As i have understood, the DBF file is structured in a 2 line file: the first line contains file info, header info and it's in binary. The second line contains the data and it's plain text. So i thought to simply write a new binary file replicating the first line and manually adding the first records in the first file, the other records in the other file.

That's the code i use to parse the file and it works nicely

    $fdbf = fopen($_FILES['userfile']['tmp_name'],'r');
    $fields = array();
    $buf = fread($fdbf,32);
    $header=unpack( "VRecordCount/vFirstRecord/vRecordLength", substr($buf,4,8));
    $goon = true;
    while ($goon && !feof($fdbf)) { // read fields:
        $buf = fread($fdbf,32);
        if (substr($buf,0,1)==chr(13)) {$goon=false;} // end of field list
        else {
            $field=unpack( "a11fieldname/A1fieldtype/Voffset/Cfieldlen/Cfielddec", substr($buf,0,18));
            array_push($fields, $field);
    fseek($fdbf, 0);
    $first_line = fread($fdbf, $header['FirstRecord']+1);
    fseek($fdbf, $header['FirstRecord']+1); // move back to the start of the first record (after the field definitions)
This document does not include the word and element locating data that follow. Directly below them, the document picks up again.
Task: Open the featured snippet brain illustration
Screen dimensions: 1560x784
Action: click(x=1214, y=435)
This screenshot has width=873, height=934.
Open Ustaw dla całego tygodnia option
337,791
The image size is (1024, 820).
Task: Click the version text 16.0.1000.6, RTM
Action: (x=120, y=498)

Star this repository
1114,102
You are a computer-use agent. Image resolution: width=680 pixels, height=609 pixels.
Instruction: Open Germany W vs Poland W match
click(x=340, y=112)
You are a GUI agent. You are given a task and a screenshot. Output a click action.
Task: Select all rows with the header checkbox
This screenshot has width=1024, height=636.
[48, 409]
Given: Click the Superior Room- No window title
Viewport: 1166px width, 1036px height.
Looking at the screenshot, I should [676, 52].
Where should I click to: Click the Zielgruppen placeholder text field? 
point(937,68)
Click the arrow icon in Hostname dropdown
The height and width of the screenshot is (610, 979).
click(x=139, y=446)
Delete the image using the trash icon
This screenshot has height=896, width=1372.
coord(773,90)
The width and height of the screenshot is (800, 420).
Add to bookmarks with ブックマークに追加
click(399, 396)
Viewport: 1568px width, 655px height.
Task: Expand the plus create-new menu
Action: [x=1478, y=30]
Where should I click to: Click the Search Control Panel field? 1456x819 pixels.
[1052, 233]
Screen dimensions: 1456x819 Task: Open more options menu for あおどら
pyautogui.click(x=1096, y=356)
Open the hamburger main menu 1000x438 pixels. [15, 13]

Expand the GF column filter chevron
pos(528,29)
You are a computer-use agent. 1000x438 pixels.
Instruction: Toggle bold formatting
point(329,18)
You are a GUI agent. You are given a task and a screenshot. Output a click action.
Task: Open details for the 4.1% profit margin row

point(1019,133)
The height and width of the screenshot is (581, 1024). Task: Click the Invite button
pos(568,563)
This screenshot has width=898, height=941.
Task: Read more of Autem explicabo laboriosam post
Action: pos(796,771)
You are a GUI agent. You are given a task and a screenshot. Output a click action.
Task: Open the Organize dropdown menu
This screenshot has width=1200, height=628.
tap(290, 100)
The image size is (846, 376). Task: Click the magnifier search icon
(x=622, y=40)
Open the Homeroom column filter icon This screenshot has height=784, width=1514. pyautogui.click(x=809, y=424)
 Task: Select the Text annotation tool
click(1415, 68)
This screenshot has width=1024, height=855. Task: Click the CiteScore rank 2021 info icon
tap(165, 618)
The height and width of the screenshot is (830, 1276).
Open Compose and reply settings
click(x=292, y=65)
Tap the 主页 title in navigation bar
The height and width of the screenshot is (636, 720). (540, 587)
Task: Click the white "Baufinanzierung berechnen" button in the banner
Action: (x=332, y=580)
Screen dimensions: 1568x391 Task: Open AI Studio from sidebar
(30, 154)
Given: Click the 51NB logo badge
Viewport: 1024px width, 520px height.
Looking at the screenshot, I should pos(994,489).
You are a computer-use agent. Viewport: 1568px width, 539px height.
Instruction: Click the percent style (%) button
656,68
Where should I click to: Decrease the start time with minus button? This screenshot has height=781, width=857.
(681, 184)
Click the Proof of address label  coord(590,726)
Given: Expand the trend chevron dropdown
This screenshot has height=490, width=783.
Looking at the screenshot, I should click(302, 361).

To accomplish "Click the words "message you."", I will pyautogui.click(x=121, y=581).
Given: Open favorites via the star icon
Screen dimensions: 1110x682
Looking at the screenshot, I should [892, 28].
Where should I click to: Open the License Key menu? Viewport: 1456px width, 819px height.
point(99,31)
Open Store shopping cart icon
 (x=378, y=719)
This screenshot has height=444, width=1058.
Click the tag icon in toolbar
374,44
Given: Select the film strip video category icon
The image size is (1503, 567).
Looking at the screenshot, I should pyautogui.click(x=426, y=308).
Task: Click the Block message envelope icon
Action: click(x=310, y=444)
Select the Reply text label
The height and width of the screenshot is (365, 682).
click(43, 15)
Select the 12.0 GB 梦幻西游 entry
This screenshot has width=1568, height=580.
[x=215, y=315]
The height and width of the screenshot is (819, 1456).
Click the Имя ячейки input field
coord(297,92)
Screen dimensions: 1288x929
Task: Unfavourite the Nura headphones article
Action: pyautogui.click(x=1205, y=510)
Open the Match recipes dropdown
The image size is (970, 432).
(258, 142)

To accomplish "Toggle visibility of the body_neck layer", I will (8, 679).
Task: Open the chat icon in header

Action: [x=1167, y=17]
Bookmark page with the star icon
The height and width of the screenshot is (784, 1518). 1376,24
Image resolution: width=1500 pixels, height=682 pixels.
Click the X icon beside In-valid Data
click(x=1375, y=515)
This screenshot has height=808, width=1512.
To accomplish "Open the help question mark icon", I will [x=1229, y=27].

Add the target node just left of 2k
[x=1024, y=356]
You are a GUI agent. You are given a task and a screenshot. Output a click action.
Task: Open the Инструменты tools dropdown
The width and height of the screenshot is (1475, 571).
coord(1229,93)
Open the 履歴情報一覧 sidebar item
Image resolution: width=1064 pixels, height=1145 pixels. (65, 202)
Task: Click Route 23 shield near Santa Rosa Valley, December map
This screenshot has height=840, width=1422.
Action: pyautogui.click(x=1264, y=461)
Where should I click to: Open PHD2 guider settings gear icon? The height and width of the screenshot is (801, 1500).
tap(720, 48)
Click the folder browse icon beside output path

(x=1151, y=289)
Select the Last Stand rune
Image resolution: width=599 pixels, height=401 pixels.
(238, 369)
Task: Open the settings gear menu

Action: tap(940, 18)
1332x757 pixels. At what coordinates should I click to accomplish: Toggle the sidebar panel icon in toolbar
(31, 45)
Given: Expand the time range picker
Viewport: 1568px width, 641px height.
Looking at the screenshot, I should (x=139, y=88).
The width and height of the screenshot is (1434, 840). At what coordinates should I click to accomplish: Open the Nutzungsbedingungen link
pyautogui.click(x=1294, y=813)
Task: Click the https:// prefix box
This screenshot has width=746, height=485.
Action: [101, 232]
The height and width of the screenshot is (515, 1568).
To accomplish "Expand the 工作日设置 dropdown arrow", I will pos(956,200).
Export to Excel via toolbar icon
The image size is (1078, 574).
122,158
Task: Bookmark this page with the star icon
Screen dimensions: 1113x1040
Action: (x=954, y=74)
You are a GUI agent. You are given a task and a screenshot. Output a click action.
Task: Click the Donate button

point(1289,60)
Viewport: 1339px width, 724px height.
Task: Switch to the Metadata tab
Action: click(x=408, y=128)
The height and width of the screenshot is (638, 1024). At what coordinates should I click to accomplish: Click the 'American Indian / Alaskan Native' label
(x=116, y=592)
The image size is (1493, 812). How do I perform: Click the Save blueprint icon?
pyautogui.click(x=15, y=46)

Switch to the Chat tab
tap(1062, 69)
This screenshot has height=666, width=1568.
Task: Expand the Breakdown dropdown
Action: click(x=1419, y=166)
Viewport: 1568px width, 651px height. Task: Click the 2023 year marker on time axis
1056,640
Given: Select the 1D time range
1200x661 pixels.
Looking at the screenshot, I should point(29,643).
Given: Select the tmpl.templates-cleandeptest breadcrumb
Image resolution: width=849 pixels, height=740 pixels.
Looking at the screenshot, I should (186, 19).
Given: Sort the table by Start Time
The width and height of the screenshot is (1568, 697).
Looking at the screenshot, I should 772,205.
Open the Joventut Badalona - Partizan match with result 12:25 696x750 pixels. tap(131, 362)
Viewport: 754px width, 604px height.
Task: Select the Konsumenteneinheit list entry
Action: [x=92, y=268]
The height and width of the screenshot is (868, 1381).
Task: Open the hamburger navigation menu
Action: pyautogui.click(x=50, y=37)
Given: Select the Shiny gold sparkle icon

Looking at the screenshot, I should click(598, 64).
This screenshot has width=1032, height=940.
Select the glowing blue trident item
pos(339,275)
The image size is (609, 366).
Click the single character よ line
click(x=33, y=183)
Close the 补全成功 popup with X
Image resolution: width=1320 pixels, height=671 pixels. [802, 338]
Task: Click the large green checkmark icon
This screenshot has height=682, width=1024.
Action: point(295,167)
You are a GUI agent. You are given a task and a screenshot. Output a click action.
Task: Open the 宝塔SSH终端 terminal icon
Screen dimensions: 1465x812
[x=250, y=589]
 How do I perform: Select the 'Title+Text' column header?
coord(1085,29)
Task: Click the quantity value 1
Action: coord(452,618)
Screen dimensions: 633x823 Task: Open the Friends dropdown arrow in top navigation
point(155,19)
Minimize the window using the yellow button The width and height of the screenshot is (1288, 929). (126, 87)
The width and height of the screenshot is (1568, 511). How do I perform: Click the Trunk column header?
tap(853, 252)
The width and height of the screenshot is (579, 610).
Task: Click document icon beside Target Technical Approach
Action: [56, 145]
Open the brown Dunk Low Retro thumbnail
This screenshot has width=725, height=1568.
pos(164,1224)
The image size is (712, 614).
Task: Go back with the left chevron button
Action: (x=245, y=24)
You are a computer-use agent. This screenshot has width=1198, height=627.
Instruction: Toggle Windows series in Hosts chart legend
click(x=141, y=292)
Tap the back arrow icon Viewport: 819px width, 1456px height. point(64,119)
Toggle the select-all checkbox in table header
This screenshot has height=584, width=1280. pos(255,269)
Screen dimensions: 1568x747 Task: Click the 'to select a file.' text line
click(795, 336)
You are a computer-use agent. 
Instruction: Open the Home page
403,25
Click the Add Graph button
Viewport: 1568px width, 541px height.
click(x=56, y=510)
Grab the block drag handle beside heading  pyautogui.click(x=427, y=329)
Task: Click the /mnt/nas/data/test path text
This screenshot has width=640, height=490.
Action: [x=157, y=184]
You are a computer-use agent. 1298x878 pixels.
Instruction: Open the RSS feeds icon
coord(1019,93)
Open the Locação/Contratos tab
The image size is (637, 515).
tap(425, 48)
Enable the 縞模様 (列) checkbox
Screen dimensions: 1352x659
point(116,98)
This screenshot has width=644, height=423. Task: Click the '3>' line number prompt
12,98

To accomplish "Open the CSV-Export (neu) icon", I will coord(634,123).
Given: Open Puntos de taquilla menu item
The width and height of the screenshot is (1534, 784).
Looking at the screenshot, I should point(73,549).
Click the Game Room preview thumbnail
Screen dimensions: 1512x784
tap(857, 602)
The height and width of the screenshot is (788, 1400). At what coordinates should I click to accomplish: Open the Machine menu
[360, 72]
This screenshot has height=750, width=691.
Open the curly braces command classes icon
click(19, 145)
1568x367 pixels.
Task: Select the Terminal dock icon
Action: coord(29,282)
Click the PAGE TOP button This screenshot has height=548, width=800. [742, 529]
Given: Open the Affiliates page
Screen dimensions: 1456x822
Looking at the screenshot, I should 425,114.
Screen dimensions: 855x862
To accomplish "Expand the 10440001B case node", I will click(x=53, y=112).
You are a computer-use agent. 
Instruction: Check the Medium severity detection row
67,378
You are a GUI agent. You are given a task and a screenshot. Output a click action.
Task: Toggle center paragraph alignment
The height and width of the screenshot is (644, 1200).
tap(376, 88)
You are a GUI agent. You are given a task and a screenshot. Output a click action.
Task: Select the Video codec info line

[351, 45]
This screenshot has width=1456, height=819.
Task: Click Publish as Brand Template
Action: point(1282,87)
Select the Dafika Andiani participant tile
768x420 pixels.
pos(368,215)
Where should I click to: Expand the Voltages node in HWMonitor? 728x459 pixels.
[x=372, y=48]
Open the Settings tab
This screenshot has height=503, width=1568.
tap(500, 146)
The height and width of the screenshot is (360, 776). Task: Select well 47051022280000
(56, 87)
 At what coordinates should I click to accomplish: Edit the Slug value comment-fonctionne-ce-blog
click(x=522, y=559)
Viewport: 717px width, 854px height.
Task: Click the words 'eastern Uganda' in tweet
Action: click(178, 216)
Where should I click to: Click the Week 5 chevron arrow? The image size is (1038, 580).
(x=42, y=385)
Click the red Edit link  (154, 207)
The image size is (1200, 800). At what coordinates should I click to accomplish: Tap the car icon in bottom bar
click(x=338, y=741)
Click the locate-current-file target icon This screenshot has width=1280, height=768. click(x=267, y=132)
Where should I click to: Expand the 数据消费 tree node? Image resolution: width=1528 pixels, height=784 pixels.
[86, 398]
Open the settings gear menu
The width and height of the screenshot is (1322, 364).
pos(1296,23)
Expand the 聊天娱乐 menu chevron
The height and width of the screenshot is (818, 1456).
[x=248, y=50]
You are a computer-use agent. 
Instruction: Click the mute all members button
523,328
first_line is the variable the contains the header data, but when i try to write it in a new file something wrong happens and the row isn't written exactly as it was read. That's the code i use for writing:

$handle_log = fopen($new_filename, "wb");
fwrite($handle_log, $first_line, strlen($first_line) );
fwrite($handle_log, $string );

I've tried to add the b value to fopen mode parameter as suggested to open it in a binary way, i've also taken a suggestion to add exactly the length of the string to avoid the stripes of some characters but unsuccessfully since all the files written are not correctly in DBF format. What can i do to achieve my goal?


  • As i have understood, the DBF file is structured in a 2 line file: the first line contains file info, header info and it's in binary. The second line contains the data and it's plain text.

    Well, it's a bit more complicated than that.

    See here for a full description of the dbf file format.

    So it would be best if you could use a library to read and write the dbf files.

    If you really need to do this yourself, here are the most important parts:

    • Dbf is a binary file format, so you have to read and write it as binary. For example the number of records is stored in a 32 bit integer, which can contain zero bytes.
    • You can't use string functions on that binary data. For example strlen() will scan the data up to the first null byte, which is present in that 32 bit integer, and will return the wrong value.
    • If you split the file (the records), you'll have to adjust the record count in the header.
    • When splitting the records keep in mind that each record is preceded by an extra byte, a space 0x20 if the record is not deleted, an asterisk 0x2A if the record is deleted. (for example, if you have 4 fields of 10 bytes, the length of each record will be 41) - that value is also available in the header: bytes 10-11 - 16-bit number - Number of bytes in the record. (Least significant byte first)
    • The file could end with the end-of-file marker 0x1A, so you'll have to check for that as well.